Krystyna Janda ostatnimi czasy jest bardziej kojarzona ze swojej działalności humanitarnej i społecznej, aniżeli z tej aktorskiej. Te obowiązki również potrafią ją jednak wymęczyć. Do tego stopnia, że musiała chwilowo uciec z kraju.
Aktorce nie grozi jednak niebezpieczeństwo, choć jak sama przyznaje, musiała to zrobić dla własnego zdrowia psychicznego. Co sprawiło, że aktorka potrzebowała takiego resetu?

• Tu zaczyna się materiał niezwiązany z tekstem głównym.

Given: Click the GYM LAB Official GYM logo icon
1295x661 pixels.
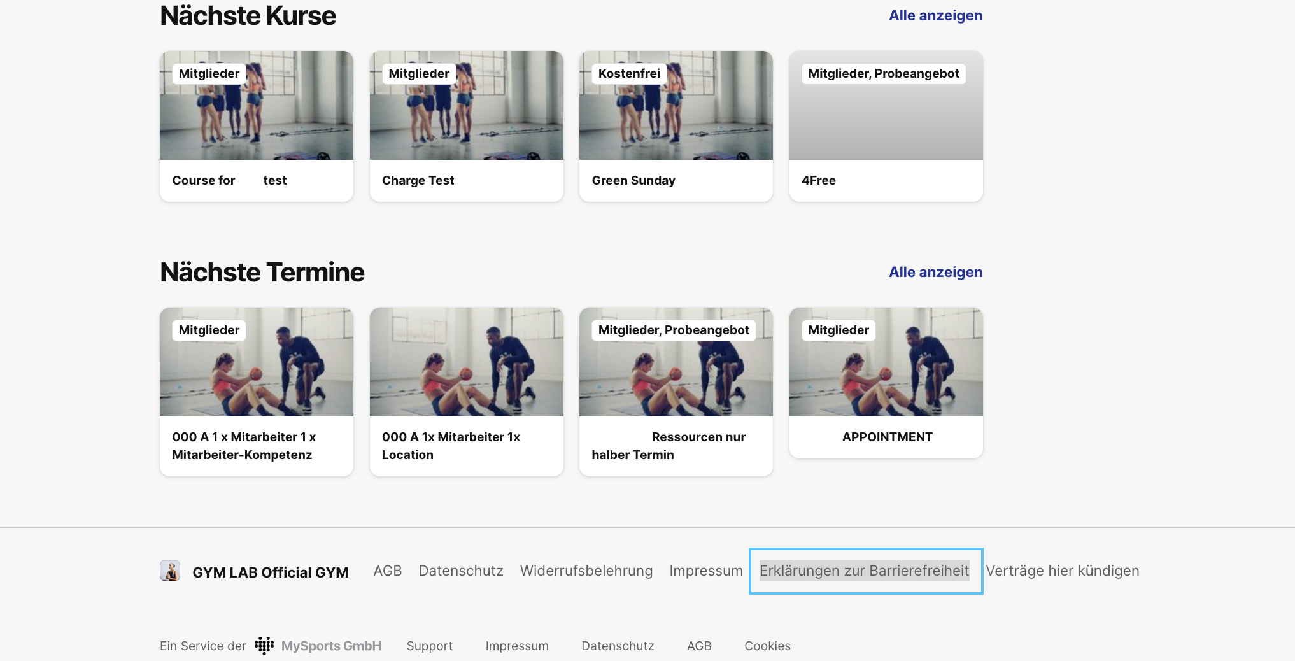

Krystyna Janda wyjechała z kraju
Kilka dni temu Krystyna Janda wrzuciła na swojego Instagrama fotkę, prawdopodobnie z lotniska. Aktorka opisała fotografię krótkim, ale bardzo wymownym opisem, w którym wyznała, że desperacko musi odpocząć od tego wszystkiego, co ją otacza.

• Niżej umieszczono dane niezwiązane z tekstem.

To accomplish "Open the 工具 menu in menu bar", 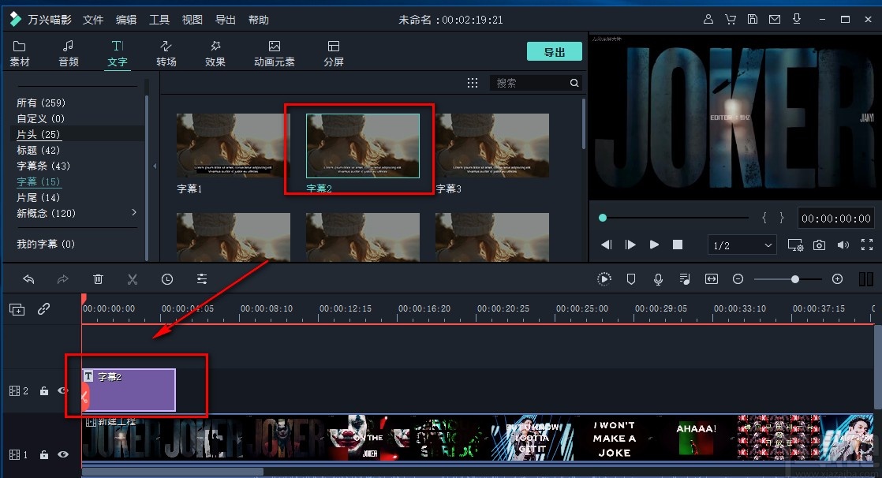I will (x=159, y=19).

– Uciekam na 5 dni dla zdrowia psychicznego – napisała aktywistka.
Ten lakoniczny wpis został wyjaśniony przy okazji kolejnego. Krystyna Janda wyjawiła, że musiała wyjechać na krótki urlop, by zwyczajnie odciąć się od całego zła, które według niej dzieje się w kraju. Aktorka zresztą dokładnie wypunktowała, co aż tak ją trapi.
– 500 zgonów dziennie i uchodźcy, dzieci umierają na granicy, ja uciekłam na 5 dni, bo straciłam wszelki sens. Wracam go odzyskać – skwitowała Krystyna Janda.
Aktorka wiele razy krytycznie mówiła o stanie naszego państwa i jak widać, jej zdanie się nie zmieniło. Czy pobyt poza granicami kraju dał jej świeże spojrzenie na to, co dzieje się w Polsce?